13. Walter Dean Myers, Riot.Yanno, when I heard Myers was going to do a YA about the
1863 Draft Riots, I had a hard time waiting for it, I was so excited.
Myers! 1863 Draft Riots! When it finally came out and started getting
poor reviews, my faith was still unshaken.
They just don't get Myers, I told myself.
But now that I've read it? I should have had more faith in the other reviewers.
The screenplay format didn't work at all for me -- not enough characterization, not enough information. A screenplay is such an unfinished presentation of a story, and without the additional creativity of a director and actors, I struggled to know what I was supposed to be getting out any given scene. Mind you, I was a huge fan of the way Myers used the screenplay within
Monster (as one of two contrasting and deeply flawed documentary sources). But here? I continually fought the format.
(Also, this was not convincing as a screenplay, either. The soliloquizing -- oh, the soliloquizing! -- seemed far more like a stage script than a screenplay. )
It may be that my antipathy for Claire -- our light-skinned, biracial Black and Irish heroine, who has close emotional ties to both aggressors and victims of the riot -- can be attributed solely to the format, but I found her characterization wholly unconvincing, and her "dilemma" uninteresting. I kept wanting Priscilla -- Claire's dark-skinned best friend, who works at the
Colored Orphan Asylum -- to take over the role of POV character. Like Claire, Priscilla has plot-drivingly-useful emotional ties to the rioters, but unlike Claire, Priscilla
does things; she doesn't spend the "movie" standing around gasping about how shocking,
shocking it all is. (
Shocking!)
I would have liked better historical notes in the back, too. They conclude with a reference to how "far-reaching" the effects of the riots are, and how they were a part of shaping NYC into the city we see today, but there's not enough information in either the screenplay nor the historical notes to know what Myers is referring to in those lines. (It wouldn't have needed much more explanation, either: the
link I dropped above concludes, "Many blacks fled Manhattan, and the riots drove a wedge between black and white workers that lasted through the civil rights movement of the 1960s." Just a sentence like that would have been helpful.)
In all,
eh. I hope that there's someone out there that loves this book, but it isn't me.

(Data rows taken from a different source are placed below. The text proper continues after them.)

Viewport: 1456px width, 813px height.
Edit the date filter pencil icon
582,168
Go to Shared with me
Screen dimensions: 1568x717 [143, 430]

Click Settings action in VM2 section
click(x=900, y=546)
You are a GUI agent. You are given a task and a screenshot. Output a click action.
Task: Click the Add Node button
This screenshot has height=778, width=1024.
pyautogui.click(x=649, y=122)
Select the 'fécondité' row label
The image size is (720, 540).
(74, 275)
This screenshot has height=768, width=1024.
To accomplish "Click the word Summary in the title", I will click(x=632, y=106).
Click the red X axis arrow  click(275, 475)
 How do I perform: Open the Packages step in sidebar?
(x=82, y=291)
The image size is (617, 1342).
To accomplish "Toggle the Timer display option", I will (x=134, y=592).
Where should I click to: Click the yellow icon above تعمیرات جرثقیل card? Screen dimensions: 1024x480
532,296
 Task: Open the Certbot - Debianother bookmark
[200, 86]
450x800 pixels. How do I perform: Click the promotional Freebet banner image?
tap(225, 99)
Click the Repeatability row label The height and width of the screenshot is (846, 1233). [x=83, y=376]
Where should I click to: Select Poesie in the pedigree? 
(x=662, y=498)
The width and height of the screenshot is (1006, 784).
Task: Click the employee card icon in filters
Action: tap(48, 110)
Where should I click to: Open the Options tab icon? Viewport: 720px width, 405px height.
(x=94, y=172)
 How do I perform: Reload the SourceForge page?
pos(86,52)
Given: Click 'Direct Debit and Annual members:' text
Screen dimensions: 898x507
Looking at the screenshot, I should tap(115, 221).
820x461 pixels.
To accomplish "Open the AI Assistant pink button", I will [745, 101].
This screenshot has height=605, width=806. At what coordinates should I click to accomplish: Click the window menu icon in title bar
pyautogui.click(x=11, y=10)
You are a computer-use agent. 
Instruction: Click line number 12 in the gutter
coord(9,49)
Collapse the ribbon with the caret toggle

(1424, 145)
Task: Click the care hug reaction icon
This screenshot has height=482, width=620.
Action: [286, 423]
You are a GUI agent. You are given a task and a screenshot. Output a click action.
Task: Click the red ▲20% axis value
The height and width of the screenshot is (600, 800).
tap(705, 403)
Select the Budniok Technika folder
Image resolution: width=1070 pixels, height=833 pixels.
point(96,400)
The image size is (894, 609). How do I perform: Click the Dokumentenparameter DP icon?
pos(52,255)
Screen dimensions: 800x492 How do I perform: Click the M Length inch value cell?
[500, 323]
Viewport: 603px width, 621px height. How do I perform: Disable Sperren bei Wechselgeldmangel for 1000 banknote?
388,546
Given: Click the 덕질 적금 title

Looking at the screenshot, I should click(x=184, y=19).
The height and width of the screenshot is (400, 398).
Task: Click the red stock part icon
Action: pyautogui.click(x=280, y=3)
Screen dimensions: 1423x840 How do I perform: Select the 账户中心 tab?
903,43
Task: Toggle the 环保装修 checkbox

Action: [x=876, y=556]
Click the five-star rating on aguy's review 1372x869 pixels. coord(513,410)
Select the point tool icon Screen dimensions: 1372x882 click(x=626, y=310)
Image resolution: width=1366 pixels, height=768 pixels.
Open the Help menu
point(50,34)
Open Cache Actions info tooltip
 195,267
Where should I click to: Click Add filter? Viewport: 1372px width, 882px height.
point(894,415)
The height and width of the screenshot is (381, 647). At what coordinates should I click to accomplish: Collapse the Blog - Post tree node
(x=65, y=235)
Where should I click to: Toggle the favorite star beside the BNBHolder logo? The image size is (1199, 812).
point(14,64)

14. Zetta Elliott, A Wish After Midnight.This has been getting buzz
forever, but I was dragging my feet because it was self-published (which too often corresponds to an obvious lack of professional editing), and because the library didn't have it. But then I heard that
Wish After Midnight was about the Draft Riots, too...
Oh, but I loved this. It's well-written (I need not have worried about it being self-published) and utterly engrossing. The usual one-line summary is about a black girl in contemporary Brooklyn who tosses a penny into a fountain to wish for a different life, and gets transported to 1863 Brooklyn. The wish, it turns out, doesn't happen until seventy pages in, and
I did not mind one bit. Genna is lovely and awesome and there are so many
perfect little moments where the Genna-ness of Genna shines through. I adore Elliott's characterizations, most especially how much she can communicate in a single vignette. Some characters are on-page for only a page or two, but still I know (or can guess!) enough about them to make my heart squeeze tight. (But I do not wish for more page-time for those characters: Elliott gives me enough that I am content to let these bit players go, when it is time for letting them go.)
When the big time-swap finally happened, I fought it. I was
attached to the story we had been reading. But then I turned a page, and another page, and another page after that, and it turned out that Genna-in-1863 was almost as engrossing as Genna in contemporary Brooklyn.
And frankly, being attached to the before-shift story? Syncs us up emotionally with Genna, which is a useful thing. When she misses her brother, we have fond memories of him, too. The lack of that syncing is often a problem I have with "loss" stories -- we, the readers/viewers, haven't seen enough of what was lost to have any attachment to it.
During the 1863 section,
Kindred kept batting around in the back of my mind -- there are obvious comparisons between two contemporary black women being dropped, without preparation or warning, into slavery-era U.S. and what they have to do to survive there -- but that comparison was not a distraction, nor did it detract from my enjoyment of
Wish After Midnight. Genna is not Dana, Brooklyn is not Maryland, and (
skip spoiler)
Judah is most certainly not Kevin.
My one complaint about the book?
Cliffhanger ending. (Okay, not as cliff-hangery as it
could be, but still.) I don't know how fast Elliott has been writing
Judah's Tale, but I would like it very much if she would please write
faster. And re that spoiler on that final page? Yes, she's sold me. I very much want to see where she's going to go with this.